Huawei launched new products ranging from smart screens, the MatePad and watches to the new Harmony OS NEXT system at a highly anticipated event in Shenzhen, South China's Guangdong Province on Monday, making a high-profile comeback to the market amid reported a chip breakthrough and years-long US sanctions.

While the event did not reveal the details of the closely watched Mate 60 series, consumers are still enthusiastic about the release, viewing it as a symbolic moment for the Chinese tech giant to regain lost ground in the consumer business and move forward to rival industry giants such as Apple.

The company flooded major Chinese social media platforms under hashtags such as #FarAhead, since the surprisingly presale of the Mate 60 series on August 29. The series has since become a big seller across the country.

The Monday launch event intensified the fanfare across the country, attracting live broadcasts and livestreaming by more than 100 media outlets. Audiences are also crying out "Far Ahead Rivals" in each product announcement on-site. 

Yu Chengdong, CEO of the Huawei Consumer Business Group, said at the opening that the company is ramping up efforts and working overtime to produce its devices, fulfilling market demand for the newly released handsets. "Thanks to Chinese consumers' all-out support to Huawei," Yu said.

Previously, some anticipated a formal detailing of the phone's specs - in particular, the chipsets in the Mate 60 series - at the Monday event, which reportedly utilizes the Kirin 9000s chip, featuring either 7-nanometer (nm) or 5-nm process technology. 

Huawei has kept tight-lipped about the capabilities of the chip. But industry analysts believe that the handset shows that the US-sanctioned tech giant has finally found a way through and will welcome its magnificent turnaround after years of hard struggles, especially in the high-end smartphone market.

Demand for the Mate 60 Pro has been strong since its surprising launch on August 29, and the shipment plan for the second half of 2023 has increased by about 20 percent to 5.5-6 million units. Based on this market trend, cumulative shipments of the Mate 60 Pro are expected to reach at least 12 million units within 12 months after the launch, Kuo Ming-Chi, an analyst at TF International Securities, said in a note.

Huawei's "undeniable influence" on industries and stock markets is coming back, Kuo said. He noted that Huawei's comeback is actually a good thing for consumers. It can force Apple to step out of its comfort zone and innovate more aggressively.

At a time when mobile phone consumption is relatively sluggish, the return of Huawei's high-end mobile phones is a landmark event for the bottoming out of the mobile phone consumer market, Adela Guo, a research director at IDC Asia Pacific, told the Global Times on Monday.

In the short term, it is expected to drive an upsurge in the domestic mobile phone consumer market.

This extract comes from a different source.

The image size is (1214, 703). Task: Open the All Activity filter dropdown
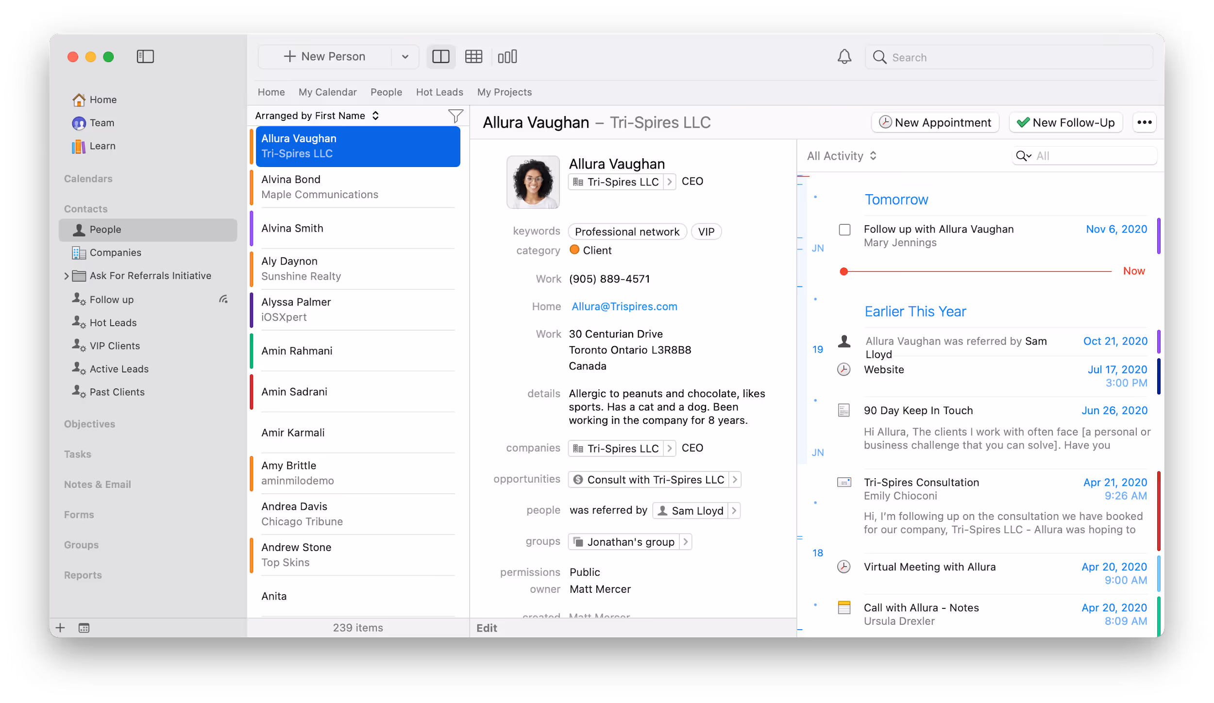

It will also make competition in the high-end mobile phone market more intense, Guo said.

Monday also marked two years since the return of Meng Wanzhou in 2021. Meng, now a rotating chairperson of Huawei, was arrested by Canadian authorities in December 2018 at the request of the US government.

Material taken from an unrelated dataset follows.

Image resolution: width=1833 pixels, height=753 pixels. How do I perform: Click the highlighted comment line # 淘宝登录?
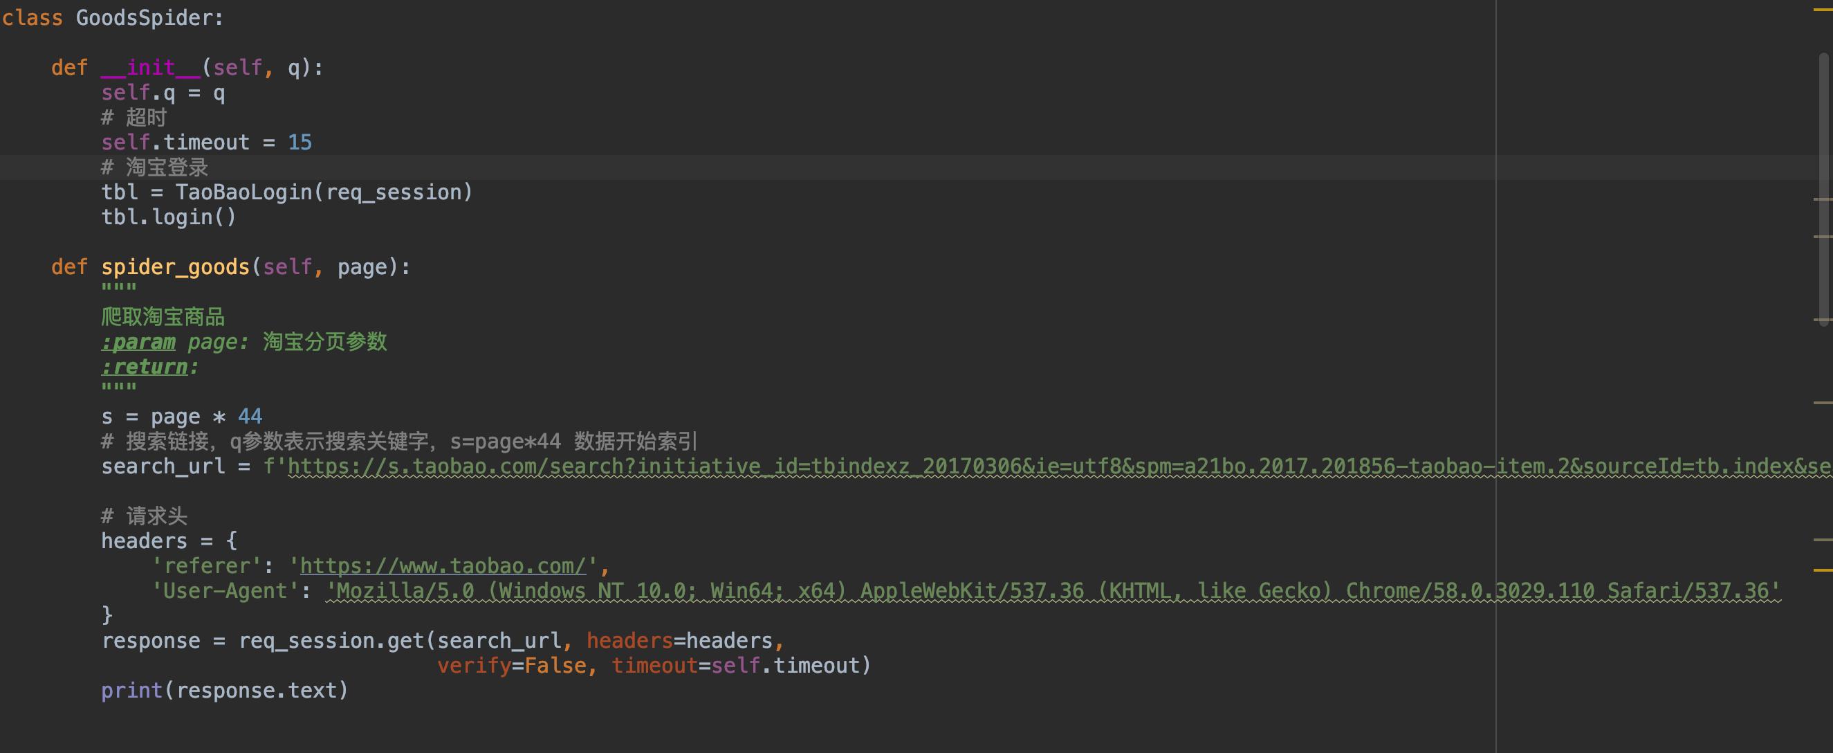(155, 167)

Some netizens said a stronger Huawei returning to the center stage of global tech innovation may be considered as "a slap in the face" to the US government's ruthless suppression and attack on the leading Chinese tech company, especially as the planned event date marked second anniversary of Meng's safe return from Canada to China.

"Huawei's mobile phone business, which has been unreasonably suppressed for more than three years, has broken through major obstacles and been completely rebuilt. We can see that all the Huawei partners, Huawei fans and the media are quite excited with a festive atmosphere on scene," Jiang Junmu, a Shanghai-based veteran industry expert and close follower of Huawei, told the Global Times on Monday.

Huawei also unveiled the latest progress of its self-developed operating system HarmonyOS at the event, with the new release of Harmony OS NEXT. 

"A coordination of software and hardware will help Huawei construct a more perfect, complete system that will help it return to the international market," Jiang said.

There are now more than 30 operating systems in China that are based on HarmonyOS open source, covering industry terminals, mobile phones, tablets and home terminals. In total, there are approximately 600 million users, ranking third in the world, Huawei founder Ren Zhengfei said in a recent interview with Liu Yadong, Dean of the School of Journalism and Communication at Nankai University.

Ren said that if China establishes its own standard system, it will definitely be better than that of the US.

Ren compared the system to "clothes," saying that the US clothes were mended again and again, and there were patches everywhere. But Huawei has made new "clothes" in recent years. "We will directly make standards better than those in the US. In addition to being used in China, it is used all over the world," Ren said.

Huawei may encounter more difficulties, but at the same time it becomes more prosperous, Ren said.